Your Spouse/Partner/SO or Your Parents/Mom/Dad?

I was watching the Wendy Williams' Show and a lady asked about Mother's Day. The lady said her sons should choose her over their wives and spend time with her for Mothers Day.

Wendy was quiet for a little bit and said "you're not gonna like what I have to say but this is his wife and she comes first now."

What do you think? What's your stand on this? Does it depend on what holiday or situation?


----------



## Aprill (May 6, 2010)

Spouse comes first. You are supposed to leave from the skirt tails of your parents and cling to your spouse according to the bible. I follow that.


----------



## Eyelining (May 6, 2010)

Spouses, but not to the detriment of your parents. You make an adult decision to form a partnership with your spouse. Your parents should be supportive of that. Unfortunatly my fiance is an only child and his mother firmly believes there is only room for one woman in his life... her.


----------



## Adrienne (May 6, 2010)

:::

**Short task 1:** Write out the lines of the listing from the line containing "What do you see at coordinates (584, 510)" through the line containing "The width and height of the screenshot is (1512, 805).", both included, keeping each one unchanged.

:::

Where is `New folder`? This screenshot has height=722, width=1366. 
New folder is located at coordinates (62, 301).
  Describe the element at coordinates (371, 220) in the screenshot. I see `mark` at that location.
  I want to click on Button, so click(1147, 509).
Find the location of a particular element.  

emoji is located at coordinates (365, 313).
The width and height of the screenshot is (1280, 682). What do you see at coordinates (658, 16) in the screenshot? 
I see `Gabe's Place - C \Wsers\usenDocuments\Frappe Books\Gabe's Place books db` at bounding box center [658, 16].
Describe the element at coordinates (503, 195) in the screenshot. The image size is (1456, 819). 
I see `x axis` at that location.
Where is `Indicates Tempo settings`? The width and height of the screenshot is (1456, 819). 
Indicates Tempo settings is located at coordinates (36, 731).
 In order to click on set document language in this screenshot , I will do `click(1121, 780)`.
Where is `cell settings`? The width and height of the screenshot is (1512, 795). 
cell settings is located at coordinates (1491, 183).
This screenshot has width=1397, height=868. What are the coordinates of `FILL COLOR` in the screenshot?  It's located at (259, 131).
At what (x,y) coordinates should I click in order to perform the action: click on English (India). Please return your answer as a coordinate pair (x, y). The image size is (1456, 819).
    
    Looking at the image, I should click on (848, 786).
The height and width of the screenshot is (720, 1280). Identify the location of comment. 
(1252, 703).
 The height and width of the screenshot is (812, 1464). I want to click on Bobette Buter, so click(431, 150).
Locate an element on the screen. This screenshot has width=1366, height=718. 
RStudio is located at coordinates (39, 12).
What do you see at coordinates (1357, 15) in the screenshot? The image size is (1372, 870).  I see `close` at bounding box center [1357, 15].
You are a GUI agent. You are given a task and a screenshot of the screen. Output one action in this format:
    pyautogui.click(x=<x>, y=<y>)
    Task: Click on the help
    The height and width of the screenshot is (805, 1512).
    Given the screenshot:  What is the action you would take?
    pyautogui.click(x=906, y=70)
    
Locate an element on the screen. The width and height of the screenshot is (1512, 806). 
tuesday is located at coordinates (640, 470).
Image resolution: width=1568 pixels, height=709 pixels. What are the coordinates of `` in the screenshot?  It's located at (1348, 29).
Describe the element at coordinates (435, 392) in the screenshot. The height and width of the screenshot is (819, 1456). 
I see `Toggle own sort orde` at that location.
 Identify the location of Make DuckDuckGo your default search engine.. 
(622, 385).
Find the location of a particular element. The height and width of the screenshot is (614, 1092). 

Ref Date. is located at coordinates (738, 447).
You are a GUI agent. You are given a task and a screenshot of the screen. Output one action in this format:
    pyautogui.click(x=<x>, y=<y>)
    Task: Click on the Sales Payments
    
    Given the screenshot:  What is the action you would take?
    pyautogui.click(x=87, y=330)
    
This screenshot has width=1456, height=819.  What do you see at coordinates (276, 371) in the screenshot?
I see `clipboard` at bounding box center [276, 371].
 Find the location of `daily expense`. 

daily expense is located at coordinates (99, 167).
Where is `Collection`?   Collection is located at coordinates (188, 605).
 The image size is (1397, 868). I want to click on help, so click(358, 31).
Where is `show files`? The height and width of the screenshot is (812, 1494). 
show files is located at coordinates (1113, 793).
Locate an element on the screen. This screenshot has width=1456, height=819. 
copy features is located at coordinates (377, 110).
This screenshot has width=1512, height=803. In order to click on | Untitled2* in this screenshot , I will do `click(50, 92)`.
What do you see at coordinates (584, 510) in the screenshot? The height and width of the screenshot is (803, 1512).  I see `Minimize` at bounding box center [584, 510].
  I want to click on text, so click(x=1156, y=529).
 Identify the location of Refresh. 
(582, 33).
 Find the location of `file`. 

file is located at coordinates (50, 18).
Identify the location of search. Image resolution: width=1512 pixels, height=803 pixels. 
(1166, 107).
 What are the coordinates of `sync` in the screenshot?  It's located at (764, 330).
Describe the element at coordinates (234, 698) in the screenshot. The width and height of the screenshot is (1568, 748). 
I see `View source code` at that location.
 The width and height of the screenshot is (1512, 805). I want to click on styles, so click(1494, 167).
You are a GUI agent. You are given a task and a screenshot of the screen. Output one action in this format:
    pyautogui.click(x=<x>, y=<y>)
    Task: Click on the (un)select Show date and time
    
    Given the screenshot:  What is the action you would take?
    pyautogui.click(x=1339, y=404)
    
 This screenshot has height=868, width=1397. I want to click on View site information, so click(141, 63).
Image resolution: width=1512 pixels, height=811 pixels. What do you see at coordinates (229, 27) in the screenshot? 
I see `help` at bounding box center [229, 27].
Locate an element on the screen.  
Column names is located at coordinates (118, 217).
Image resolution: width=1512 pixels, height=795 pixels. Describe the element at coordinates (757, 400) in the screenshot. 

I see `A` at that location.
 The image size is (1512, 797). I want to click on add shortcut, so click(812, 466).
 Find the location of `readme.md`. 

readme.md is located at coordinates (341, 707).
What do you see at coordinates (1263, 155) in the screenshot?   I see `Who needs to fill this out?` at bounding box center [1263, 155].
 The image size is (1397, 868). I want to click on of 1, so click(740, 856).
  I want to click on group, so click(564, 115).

:::

**Short task 2:** How would you say this sentence from the thread in Spanish: "You make an adult decision to form a partnership with your spouse."?

**Task result 1:**
What do you see at coordinates (584, 510) in the screenshot? The height and width of the screenshot is (803, 1512).  I see `Minimize` at bounding box center [584, 510].
  I want to click on text, so click(x=1156, y=529).
 Identify the location of Refresh. 
(582, 33).
 Find the location of `file`. 

file is located at coordinates (50, 18).
Identify the location of search. Image resolution: width=1512 pixels, height=803 pixels. 
(1166, 107).
 What are the coordinates of `sync` in the screenshot?  It's located at (764, 330).
Describe the element at coordinates (234, 698) in the screenshot. The width and height of the screenshot is (1568, 748). 
I see `View source code` at that location.
 The width and height of the screenshot is (1512, 805). I want to click on styles, so click(1494, 167).

**Task result 2:** Tomas la decisión adulta de formar una pareja con tu cónyuge.